Users can also decide exactly how much brainpower the AI uses to think about its answers. The system provides adjustable reasoning levels that range from minimal effort for quick chats to extra-high processing for complex problems. The model backs up these new features with solid test scores. On standard audio evaluation benchmarks, GPT-Realtime-2 scored exactly 15.2% higher on the Big Bench Audio test when developers compared it directly with the older GPT-Realtime-1.5.
Several major companies got early access to test the technology and reported incredible results. The real estate website Zillow integrated GPT-Realtime-2 into its call systems and saw an immediate difference in performance. Zillow reported a huge 26-point improvement in its overall call success rates. The company hit a 95% success rate with the new AI, leaving the 69% success rate of previous models far behind in the dust.
The second major release, GPT-Realtime-Translate, solves the difficult problem of live language translation.
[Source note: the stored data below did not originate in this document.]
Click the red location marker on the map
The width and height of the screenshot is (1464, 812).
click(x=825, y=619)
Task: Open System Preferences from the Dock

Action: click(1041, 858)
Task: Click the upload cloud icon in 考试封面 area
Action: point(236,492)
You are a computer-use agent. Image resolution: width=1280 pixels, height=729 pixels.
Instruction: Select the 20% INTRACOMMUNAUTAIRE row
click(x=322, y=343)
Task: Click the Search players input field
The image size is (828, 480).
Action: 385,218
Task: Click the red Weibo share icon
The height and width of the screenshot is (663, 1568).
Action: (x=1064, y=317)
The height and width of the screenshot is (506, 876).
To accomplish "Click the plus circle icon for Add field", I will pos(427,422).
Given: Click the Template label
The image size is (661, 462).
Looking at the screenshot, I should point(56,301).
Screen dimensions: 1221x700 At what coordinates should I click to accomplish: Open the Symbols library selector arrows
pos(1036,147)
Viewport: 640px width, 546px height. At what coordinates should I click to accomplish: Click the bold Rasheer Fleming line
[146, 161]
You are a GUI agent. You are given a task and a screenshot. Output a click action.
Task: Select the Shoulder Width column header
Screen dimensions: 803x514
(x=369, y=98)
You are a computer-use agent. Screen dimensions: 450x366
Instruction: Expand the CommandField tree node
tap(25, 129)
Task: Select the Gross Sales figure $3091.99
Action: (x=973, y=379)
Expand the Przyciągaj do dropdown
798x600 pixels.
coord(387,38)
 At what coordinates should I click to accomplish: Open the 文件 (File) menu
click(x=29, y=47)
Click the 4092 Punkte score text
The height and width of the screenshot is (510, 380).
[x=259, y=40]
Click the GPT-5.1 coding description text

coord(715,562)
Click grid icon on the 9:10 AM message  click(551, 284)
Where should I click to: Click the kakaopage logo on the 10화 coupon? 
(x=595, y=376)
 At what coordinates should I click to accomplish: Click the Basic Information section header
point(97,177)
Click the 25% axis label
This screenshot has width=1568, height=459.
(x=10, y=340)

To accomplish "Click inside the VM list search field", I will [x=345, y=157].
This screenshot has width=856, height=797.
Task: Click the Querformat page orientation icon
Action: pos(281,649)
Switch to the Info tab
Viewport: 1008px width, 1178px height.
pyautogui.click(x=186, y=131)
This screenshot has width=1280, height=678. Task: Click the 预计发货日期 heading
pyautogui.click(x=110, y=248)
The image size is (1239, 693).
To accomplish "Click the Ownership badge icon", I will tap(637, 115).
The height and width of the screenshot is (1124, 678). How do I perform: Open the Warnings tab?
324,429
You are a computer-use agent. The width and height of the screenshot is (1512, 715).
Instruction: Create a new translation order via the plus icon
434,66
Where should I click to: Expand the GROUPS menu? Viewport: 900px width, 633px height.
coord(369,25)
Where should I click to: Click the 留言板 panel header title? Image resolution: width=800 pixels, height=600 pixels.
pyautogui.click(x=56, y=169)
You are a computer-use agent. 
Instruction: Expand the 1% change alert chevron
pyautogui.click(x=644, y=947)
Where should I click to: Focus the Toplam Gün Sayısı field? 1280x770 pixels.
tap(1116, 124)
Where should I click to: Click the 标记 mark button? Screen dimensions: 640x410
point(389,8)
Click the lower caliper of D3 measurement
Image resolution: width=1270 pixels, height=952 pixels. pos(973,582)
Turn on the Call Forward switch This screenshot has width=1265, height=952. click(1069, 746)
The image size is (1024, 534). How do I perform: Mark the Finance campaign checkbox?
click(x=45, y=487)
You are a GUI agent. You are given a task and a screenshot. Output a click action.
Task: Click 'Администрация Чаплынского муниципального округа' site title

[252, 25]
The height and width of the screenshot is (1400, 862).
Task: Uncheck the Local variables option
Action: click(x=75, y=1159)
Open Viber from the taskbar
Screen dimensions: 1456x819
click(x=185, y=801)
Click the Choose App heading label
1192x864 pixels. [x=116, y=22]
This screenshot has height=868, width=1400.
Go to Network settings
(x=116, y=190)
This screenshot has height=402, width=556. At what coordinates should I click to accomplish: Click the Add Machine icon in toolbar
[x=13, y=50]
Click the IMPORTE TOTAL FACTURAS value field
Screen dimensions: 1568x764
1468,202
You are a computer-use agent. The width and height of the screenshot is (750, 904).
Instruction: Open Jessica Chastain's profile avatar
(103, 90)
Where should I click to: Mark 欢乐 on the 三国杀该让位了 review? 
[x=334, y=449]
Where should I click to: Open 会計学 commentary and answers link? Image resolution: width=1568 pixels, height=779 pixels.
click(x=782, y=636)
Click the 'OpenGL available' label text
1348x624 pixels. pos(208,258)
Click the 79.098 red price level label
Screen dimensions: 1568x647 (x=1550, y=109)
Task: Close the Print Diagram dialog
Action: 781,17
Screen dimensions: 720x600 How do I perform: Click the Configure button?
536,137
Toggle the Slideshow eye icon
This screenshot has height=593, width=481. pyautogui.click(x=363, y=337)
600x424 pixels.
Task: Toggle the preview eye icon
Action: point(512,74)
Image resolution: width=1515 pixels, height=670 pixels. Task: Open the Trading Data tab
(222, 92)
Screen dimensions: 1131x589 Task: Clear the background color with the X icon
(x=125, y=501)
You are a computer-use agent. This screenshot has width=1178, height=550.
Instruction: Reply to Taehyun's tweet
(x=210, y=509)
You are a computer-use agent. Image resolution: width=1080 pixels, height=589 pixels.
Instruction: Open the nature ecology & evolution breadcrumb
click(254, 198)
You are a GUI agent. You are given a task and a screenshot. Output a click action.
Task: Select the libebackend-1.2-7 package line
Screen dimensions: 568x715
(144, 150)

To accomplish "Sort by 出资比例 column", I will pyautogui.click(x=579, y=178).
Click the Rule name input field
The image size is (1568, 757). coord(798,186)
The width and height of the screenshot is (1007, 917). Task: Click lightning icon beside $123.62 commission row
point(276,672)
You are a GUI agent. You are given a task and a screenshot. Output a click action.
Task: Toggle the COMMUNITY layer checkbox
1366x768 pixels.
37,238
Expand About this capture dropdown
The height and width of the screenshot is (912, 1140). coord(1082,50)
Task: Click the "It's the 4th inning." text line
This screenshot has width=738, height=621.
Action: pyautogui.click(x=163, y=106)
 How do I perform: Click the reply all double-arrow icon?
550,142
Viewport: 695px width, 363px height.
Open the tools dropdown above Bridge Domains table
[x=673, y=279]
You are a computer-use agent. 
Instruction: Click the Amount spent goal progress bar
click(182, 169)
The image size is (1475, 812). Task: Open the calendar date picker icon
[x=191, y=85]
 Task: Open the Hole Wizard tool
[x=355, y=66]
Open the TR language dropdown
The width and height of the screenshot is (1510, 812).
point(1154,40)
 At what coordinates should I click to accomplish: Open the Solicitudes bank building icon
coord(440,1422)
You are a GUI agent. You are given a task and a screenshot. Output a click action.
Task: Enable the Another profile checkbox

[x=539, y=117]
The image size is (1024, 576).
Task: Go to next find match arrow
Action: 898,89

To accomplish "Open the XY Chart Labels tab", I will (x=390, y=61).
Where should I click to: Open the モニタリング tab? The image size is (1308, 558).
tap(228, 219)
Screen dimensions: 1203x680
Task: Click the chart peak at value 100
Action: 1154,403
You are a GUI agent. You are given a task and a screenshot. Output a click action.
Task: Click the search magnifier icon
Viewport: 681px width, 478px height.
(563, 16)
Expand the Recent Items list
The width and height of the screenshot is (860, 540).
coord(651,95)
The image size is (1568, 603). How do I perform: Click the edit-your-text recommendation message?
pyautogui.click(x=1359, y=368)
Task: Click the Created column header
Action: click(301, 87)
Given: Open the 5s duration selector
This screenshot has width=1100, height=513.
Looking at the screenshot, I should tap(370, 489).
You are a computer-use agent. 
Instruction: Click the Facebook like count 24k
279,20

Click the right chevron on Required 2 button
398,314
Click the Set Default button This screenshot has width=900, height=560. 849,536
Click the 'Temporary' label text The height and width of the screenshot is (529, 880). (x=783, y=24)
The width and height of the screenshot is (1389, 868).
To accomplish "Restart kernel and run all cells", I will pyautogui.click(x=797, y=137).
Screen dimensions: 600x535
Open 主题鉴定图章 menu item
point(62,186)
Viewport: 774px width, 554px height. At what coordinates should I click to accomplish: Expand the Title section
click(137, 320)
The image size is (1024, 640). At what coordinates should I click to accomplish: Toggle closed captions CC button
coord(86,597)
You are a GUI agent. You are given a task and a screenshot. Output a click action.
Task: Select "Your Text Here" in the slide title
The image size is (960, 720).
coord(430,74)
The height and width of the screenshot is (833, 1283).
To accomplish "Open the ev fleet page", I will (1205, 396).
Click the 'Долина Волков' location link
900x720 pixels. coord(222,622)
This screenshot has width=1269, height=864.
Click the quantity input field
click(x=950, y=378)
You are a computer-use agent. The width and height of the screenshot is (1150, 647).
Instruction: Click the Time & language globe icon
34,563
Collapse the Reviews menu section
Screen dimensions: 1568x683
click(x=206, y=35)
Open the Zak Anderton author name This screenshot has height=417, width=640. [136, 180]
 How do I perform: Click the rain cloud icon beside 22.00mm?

This model takes spoken words in one language and instantly speaks them back in another. It currently supports more than 70 different input languages and outputs speech in 13 different languages. Most impressively, the software translates speech in real time while keeping pace with the original speaker. This totally removes the awkward silent pauses that usually happen when using digital translators.
BolnaAI tested the translation features heavily and found the new system highly accurate. The company focused its testing on regional dialects and complex languages. BolnaAI reported a 12.5% drop in word error rates when testing the system across Hindi, Tamil, and Telugu languages. Finding accurate voice technology for these specific languages often challenges developers, making this double-digit improvement a huge win for international business communication.
The third release focuses strictly on instantly converting spoken words into written text. OpenAI calls this model GPT-Realtime-Whisper. It delivers smooth, streaming speech-to-text transcription for developers who need to capture live conversations. The software converts spoken words into highly accurate text, exactly as people speak them out loud. This tool helps businesses create instant captions for live events or generate quick text transcripts for important voice calls.
Developers access all three of these new tools directly through the OpenAI Realtime API. The company structured the pricing differently depending on the specific model developers choose to use. For the flagship GPT-Realtime-2 model, OpenAI charges $32 per 1 million audio input tokens processed. When the AI responds to the user, the cost increases to $64 per 1,000,000 audio output tokens.
The company offers a much simpler pricing structure for the other two models. Developers pay for the translation and transcription tools by the minute rather than counting tokens. The GPT-Realtime-Translate model costs exactly $0.034 per minute of use. Meanwhile, the streaming GPT-Realtime-Whisper model costs a very affordable $0.017 per minute. This minute-based pricing makes it much easier for small businesses to calculate their exact daily computing costs.
OpenAI also included strict safety and privacy measures inside the new application programming interface. The company stated that the service relies on active classifiers that constantly monitor every single conversation. These classifiers operate in the background and instantly block any interactions that violate the official content guidelines. The new system also fully supports European Union data residency requirements, meaning European companies can use the AI without breaking strict local privacy laws.
These three new models give software engineers powerful tools to build the next generation of voice applications. Companies can now create customer service bots that actually sound human, understand complex questions, and speak multiple languages without missing a beat. OpenAI continues to push the limits of artificial intelligence, forcing the entire technology industry to adapt to these rapid advancements in voice computing.